### Task
Show every line in the entries below where the word "will" appears.

========================

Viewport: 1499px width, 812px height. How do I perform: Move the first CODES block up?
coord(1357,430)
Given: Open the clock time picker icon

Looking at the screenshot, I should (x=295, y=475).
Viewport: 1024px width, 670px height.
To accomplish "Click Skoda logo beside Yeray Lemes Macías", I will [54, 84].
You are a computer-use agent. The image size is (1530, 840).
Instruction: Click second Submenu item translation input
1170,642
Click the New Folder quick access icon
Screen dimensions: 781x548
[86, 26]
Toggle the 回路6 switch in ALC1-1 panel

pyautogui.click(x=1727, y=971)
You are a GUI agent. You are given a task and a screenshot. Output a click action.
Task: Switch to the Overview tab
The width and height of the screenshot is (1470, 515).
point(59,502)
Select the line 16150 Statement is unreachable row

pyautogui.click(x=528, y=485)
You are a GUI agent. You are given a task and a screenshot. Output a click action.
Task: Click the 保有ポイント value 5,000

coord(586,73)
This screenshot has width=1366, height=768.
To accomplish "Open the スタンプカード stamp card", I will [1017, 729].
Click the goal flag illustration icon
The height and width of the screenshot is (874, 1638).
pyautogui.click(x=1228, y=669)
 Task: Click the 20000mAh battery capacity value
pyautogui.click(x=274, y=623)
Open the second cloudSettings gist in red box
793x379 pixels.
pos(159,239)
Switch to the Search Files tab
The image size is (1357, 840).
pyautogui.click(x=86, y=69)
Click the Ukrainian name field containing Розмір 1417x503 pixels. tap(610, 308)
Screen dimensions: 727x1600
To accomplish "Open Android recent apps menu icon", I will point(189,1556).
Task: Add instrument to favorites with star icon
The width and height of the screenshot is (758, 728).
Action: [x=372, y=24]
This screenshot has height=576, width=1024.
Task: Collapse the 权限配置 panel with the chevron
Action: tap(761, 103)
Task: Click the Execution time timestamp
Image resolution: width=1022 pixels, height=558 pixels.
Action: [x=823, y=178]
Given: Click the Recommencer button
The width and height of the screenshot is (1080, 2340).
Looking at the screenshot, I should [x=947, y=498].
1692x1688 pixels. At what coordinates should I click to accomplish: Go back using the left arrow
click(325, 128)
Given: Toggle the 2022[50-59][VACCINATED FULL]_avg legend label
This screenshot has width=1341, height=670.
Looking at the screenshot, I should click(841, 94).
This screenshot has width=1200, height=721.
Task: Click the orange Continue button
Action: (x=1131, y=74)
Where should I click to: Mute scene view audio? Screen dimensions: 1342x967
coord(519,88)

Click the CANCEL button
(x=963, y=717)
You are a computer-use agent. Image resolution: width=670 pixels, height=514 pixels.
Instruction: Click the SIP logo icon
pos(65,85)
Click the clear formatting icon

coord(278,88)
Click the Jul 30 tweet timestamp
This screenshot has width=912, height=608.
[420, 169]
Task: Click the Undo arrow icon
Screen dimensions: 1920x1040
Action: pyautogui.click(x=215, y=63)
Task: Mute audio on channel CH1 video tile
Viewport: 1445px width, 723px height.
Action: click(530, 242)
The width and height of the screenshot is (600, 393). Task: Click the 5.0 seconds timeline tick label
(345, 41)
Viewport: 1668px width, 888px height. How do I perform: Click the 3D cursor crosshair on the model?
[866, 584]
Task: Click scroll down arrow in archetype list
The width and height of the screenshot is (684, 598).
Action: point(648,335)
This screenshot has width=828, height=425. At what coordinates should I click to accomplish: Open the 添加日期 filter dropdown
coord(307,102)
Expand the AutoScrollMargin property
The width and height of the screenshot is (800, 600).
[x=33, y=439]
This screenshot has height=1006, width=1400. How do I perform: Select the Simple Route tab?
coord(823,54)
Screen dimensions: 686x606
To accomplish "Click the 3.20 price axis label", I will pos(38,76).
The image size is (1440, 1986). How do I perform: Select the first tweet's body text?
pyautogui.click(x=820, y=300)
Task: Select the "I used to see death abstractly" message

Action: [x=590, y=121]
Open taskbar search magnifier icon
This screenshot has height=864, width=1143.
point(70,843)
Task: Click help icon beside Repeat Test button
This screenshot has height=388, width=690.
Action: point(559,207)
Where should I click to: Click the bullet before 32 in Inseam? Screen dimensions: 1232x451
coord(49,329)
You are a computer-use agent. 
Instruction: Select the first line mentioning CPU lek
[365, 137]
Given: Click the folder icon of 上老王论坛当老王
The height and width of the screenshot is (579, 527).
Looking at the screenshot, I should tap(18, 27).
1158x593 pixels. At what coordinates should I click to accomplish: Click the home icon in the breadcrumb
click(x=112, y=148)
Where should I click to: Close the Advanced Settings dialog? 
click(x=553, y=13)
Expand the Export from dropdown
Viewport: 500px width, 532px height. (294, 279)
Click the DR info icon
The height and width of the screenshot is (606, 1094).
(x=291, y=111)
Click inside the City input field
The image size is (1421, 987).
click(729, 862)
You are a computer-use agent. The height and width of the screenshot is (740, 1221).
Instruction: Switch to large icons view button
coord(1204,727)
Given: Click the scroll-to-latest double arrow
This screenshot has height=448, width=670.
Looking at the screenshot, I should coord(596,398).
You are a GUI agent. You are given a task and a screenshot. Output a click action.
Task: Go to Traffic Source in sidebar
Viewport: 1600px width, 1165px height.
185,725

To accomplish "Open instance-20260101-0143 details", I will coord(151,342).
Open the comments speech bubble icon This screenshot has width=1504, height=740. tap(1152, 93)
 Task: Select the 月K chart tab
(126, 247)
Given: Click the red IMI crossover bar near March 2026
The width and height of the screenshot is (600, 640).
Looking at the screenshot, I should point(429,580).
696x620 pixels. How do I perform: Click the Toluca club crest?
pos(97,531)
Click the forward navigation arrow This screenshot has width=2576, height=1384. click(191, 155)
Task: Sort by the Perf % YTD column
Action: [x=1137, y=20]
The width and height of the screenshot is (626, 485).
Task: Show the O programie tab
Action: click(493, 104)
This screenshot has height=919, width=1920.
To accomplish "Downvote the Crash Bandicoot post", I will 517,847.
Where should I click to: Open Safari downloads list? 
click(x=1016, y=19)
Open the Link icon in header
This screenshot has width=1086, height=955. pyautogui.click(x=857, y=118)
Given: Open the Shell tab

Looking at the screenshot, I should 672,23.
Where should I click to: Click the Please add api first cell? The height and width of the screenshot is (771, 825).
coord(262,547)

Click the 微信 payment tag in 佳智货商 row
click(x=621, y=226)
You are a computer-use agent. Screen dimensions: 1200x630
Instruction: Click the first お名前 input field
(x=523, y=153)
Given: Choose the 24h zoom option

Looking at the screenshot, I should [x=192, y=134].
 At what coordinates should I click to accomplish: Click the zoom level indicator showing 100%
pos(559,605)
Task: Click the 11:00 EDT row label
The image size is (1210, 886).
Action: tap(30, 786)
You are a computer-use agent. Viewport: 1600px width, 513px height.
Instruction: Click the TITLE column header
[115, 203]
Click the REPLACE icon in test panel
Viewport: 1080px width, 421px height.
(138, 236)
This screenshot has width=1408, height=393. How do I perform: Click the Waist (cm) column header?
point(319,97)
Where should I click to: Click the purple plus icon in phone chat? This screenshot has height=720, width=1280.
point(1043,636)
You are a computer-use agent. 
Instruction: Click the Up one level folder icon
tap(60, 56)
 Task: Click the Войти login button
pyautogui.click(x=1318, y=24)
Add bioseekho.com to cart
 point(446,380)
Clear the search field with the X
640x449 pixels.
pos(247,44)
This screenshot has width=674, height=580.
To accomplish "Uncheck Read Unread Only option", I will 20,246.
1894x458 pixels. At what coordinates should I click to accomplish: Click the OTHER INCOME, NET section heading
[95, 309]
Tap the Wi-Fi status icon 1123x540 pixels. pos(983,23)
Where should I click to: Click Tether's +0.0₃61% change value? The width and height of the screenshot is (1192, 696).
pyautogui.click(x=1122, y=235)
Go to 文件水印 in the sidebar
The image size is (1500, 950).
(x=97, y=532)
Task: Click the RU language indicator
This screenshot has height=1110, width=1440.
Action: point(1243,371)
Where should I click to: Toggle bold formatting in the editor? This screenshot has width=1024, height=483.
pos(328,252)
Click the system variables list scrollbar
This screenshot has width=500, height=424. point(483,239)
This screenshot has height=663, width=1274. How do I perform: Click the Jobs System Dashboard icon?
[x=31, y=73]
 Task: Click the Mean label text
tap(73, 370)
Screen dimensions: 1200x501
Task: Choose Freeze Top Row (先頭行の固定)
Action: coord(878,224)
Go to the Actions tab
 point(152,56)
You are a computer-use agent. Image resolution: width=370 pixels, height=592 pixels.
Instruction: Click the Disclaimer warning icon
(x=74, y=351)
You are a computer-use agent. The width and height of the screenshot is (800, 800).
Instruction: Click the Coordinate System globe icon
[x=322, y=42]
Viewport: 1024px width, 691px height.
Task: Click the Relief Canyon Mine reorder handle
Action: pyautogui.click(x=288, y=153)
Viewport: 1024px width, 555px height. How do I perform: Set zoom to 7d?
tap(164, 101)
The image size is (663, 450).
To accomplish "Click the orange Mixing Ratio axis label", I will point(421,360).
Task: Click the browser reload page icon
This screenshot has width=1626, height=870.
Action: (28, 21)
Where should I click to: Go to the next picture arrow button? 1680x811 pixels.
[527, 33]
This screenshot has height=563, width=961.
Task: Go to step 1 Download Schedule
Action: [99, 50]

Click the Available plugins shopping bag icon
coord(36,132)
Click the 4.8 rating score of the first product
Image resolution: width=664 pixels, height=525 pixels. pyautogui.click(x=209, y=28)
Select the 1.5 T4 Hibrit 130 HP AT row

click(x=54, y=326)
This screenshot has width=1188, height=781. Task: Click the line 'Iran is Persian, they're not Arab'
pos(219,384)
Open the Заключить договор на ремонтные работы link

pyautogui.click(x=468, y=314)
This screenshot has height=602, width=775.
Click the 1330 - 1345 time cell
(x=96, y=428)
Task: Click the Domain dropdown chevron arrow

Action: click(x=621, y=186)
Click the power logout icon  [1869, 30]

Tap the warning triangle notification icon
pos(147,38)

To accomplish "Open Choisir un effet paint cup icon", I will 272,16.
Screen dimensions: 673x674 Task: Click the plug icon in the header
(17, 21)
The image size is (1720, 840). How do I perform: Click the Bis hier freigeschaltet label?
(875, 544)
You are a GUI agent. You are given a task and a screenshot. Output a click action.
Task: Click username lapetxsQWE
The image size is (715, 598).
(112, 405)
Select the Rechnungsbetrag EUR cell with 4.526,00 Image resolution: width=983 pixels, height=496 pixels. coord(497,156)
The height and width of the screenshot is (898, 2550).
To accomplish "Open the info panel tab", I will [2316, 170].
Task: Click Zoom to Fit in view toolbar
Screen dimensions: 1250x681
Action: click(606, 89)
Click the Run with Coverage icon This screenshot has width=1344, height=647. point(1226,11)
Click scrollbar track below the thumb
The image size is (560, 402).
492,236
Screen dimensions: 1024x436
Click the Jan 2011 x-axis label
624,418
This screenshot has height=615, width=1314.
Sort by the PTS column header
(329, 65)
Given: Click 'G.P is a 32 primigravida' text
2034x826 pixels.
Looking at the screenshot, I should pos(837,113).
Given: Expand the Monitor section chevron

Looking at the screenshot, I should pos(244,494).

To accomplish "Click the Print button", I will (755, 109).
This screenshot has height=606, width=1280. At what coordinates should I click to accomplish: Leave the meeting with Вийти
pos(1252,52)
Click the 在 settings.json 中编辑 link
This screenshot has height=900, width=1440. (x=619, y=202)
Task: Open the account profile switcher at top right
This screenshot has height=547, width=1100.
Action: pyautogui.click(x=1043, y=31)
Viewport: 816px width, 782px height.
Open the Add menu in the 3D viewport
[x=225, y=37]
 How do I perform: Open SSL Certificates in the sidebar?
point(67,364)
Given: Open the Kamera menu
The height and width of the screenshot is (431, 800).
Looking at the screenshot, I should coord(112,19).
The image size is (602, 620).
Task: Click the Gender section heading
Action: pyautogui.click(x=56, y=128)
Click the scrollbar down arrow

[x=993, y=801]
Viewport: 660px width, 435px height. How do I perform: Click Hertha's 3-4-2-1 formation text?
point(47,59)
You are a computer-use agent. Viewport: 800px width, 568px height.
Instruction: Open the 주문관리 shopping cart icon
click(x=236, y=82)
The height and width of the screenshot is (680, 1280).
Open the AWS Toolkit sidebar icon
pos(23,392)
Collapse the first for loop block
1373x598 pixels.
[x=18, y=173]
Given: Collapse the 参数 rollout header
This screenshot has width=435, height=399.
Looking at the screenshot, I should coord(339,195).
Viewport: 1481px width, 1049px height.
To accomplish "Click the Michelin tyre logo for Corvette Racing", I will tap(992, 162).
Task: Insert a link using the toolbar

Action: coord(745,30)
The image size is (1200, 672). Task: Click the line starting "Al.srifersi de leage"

========================

### Final answer
To accomplish "Click Skoda logo beside Yeray Lemes Macías", I will [54, 84].
To accomplish "Open the スタンプカード stamp card", I will [1017, 729].
To accomplish "Open Android recent apps menu icon", I will point(189,1556).
To accomplish "Click the 3.20 price axis label", I will pos(38,76).
To accomplish "Open instance-20260101-0143 details", I will coord(151,342).
To accomplish "Downvote the Crash Bandicoot post", I will 517,847.
To accomplish "Uncheck Read Unread Only option", I will 20,246.
To accomplish "Click the orange Mixing Ratio axis label", I will point(421,360).
To accomplish "Open Choisir un effet paint cup icon", I will 272,16.
To accomplish "Open the info panel tab", I will [2316, 170].
To accomplish "Click the Print button", I will (755, 109).
To accomplish "Click the Michelin tyre logo for Corvette Racing", I will tap(992, 162).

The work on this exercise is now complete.